▸ **PROBLEMA DA RISOLVERE**:
Quali righe qui sotto contengono la parola "agent"? Individuale tutte e ricopiale per intero.

▸ **DATI FORNITI**:
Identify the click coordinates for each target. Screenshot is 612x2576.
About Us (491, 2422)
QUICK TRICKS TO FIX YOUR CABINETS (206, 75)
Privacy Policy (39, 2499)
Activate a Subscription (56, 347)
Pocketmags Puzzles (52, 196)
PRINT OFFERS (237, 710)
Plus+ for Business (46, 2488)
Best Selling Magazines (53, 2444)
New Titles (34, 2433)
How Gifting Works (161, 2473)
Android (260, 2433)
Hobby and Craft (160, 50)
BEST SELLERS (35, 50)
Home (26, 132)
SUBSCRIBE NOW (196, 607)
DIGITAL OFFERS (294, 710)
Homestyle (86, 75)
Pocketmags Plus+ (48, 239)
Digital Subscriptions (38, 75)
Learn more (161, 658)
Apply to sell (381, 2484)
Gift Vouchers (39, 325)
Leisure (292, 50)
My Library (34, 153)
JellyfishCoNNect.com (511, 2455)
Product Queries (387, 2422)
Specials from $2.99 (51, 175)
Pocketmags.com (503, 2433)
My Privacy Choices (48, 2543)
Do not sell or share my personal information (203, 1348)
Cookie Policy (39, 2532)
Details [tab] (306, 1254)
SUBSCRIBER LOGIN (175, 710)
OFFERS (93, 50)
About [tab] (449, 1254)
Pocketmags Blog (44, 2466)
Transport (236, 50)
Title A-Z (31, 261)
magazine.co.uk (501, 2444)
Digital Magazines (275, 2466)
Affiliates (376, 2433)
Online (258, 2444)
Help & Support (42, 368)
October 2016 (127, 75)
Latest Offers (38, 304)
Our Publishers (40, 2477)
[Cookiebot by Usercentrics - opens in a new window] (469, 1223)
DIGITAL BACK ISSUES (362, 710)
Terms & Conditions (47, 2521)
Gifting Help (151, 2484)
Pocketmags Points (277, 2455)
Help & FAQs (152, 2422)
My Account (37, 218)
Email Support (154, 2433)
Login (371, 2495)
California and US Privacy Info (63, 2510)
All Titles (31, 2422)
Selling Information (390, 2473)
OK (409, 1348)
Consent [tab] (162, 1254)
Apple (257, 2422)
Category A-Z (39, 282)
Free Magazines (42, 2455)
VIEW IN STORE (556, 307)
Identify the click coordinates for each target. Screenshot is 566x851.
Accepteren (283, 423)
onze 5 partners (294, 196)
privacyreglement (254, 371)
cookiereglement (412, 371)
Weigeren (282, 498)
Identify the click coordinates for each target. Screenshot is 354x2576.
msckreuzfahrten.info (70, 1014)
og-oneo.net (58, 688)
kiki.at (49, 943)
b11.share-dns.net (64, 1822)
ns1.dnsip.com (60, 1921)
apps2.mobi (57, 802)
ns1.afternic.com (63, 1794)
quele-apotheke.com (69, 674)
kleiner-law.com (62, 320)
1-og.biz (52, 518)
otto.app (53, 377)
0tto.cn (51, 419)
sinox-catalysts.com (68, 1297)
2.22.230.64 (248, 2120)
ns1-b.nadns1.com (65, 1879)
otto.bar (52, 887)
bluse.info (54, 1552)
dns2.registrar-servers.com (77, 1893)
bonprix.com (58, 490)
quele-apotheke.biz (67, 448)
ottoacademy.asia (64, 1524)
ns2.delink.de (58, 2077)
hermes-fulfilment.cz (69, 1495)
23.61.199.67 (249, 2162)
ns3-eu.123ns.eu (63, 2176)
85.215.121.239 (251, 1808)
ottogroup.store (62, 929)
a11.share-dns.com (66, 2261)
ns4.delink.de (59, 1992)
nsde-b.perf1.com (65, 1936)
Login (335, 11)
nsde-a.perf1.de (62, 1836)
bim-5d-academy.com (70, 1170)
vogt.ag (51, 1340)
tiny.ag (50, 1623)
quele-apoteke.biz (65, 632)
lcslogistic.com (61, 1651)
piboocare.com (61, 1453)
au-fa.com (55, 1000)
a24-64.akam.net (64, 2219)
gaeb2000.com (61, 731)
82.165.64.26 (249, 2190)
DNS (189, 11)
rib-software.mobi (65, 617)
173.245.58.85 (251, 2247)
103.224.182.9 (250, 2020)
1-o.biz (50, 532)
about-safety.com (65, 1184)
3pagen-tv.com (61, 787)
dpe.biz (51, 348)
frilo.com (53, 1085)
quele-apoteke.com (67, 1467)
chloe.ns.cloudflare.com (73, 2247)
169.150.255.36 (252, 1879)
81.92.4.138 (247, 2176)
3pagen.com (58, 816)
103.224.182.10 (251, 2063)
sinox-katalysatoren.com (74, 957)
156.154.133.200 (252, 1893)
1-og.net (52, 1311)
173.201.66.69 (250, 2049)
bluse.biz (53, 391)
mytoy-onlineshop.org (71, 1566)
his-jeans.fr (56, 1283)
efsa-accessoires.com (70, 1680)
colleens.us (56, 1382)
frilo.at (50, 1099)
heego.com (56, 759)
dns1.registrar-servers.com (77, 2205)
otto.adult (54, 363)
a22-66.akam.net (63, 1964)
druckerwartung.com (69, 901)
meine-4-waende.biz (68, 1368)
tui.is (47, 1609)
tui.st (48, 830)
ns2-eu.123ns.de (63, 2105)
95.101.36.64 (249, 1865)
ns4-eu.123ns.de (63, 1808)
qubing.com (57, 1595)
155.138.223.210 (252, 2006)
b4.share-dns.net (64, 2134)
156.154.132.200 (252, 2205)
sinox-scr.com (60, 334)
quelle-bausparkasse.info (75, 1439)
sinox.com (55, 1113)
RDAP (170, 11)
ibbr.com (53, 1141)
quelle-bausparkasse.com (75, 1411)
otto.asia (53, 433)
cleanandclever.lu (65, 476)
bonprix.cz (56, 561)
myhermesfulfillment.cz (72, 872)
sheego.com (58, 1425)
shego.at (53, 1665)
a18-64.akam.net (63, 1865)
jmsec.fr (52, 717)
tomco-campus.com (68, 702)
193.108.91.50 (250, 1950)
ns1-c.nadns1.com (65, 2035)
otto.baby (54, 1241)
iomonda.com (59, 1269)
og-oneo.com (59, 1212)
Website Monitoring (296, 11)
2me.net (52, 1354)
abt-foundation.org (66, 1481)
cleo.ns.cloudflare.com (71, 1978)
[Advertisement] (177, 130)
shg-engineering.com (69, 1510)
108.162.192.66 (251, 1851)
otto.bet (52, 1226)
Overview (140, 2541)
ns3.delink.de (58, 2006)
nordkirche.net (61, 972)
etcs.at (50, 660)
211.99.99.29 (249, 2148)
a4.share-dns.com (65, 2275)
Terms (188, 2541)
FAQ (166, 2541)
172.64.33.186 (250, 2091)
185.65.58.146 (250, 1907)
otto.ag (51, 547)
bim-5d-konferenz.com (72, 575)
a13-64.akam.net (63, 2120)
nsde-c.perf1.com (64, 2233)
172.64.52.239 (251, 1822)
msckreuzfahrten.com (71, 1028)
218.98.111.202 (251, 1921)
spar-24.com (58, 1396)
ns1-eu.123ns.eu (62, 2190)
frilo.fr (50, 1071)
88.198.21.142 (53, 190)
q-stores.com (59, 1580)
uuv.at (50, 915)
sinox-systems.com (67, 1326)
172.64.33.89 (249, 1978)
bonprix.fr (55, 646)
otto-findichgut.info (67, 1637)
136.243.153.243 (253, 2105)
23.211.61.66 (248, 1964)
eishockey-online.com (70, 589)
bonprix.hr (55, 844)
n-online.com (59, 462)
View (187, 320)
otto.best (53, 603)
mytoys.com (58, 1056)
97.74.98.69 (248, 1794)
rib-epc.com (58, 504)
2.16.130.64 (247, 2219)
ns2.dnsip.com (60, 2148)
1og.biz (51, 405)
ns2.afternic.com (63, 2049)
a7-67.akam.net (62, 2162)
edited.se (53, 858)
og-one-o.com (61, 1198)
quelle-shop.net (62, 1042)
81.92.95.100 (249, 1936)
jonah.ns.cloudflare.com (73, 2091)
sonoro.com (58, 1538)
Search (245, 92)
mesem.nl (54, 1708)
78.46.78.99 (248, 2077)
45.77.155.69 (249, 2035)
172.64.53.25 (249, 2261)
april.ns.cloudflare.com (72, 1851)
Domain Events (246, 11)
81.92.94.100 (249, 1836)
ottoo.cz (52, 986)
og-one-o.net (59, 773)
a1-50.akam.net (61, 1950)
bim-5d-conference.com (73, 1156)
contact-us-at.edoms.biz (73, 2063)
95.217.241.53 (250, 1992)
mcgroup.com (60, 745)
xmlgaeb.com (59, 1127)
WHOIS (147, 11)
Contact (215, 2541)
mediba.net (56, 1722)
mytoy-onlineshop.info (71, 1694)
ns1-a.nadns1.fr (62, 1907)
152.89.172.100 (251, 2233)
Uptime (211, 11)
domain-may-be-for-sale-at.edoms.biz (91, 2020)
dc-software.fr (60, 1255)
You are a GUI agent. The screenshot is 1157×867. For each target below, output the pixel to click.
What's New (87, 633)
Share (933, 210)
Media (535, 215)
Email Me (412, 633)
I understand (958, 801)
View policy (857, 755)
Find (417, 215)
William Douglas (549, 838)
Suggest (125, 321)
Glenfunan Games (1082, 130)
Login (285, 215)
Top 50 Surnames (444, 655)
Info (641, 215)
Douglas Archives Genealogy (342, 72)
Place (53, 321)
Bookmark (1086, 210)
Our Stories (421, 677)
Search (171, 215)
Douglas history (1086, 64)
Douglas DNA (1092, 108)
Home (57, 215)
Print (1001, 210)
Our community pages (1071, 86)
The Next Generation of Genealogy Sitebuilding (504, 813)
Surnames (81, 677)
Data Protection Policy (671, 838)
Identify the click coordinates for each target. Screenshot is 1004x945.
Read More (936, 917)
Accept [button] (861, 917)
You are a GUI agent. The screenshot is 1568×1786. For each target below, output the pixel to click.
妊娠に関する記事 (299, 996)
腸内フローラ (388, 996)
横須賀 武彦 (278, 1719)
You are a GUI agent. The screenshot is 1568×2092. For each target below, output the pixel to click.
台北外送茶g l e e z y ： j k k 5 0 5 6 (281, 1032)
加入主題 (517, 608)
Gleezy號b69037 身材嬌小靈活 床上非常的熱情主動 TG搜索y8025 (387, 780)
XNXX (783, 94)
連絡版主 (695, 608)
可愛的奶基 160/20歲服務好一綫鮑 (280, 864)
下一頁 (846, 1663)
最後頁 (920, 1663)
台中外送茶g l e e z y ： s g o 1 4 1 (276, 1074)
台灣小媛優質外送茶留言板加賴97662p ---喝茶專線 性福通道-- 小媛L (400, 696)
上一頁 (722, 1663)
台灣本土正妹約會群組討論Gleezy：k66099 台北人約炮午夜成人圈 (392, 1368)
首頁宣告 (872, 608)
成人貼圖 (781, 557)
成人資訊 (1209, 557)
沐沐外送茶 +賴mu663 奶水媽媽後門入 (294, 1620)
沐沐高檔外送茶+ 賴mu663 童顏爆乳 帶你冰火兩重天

▸ **SOLUZIONE**:
You are a GUI agent. The screenshot is 1157×867. For each target below, output the pixel to click.
You are a GUI agent. The screenshot is 1568×1786. For each target below, output the pixel to click.
You are a GUI agent. The screenshot is 1568×2092. For each target below, output the pixel to click.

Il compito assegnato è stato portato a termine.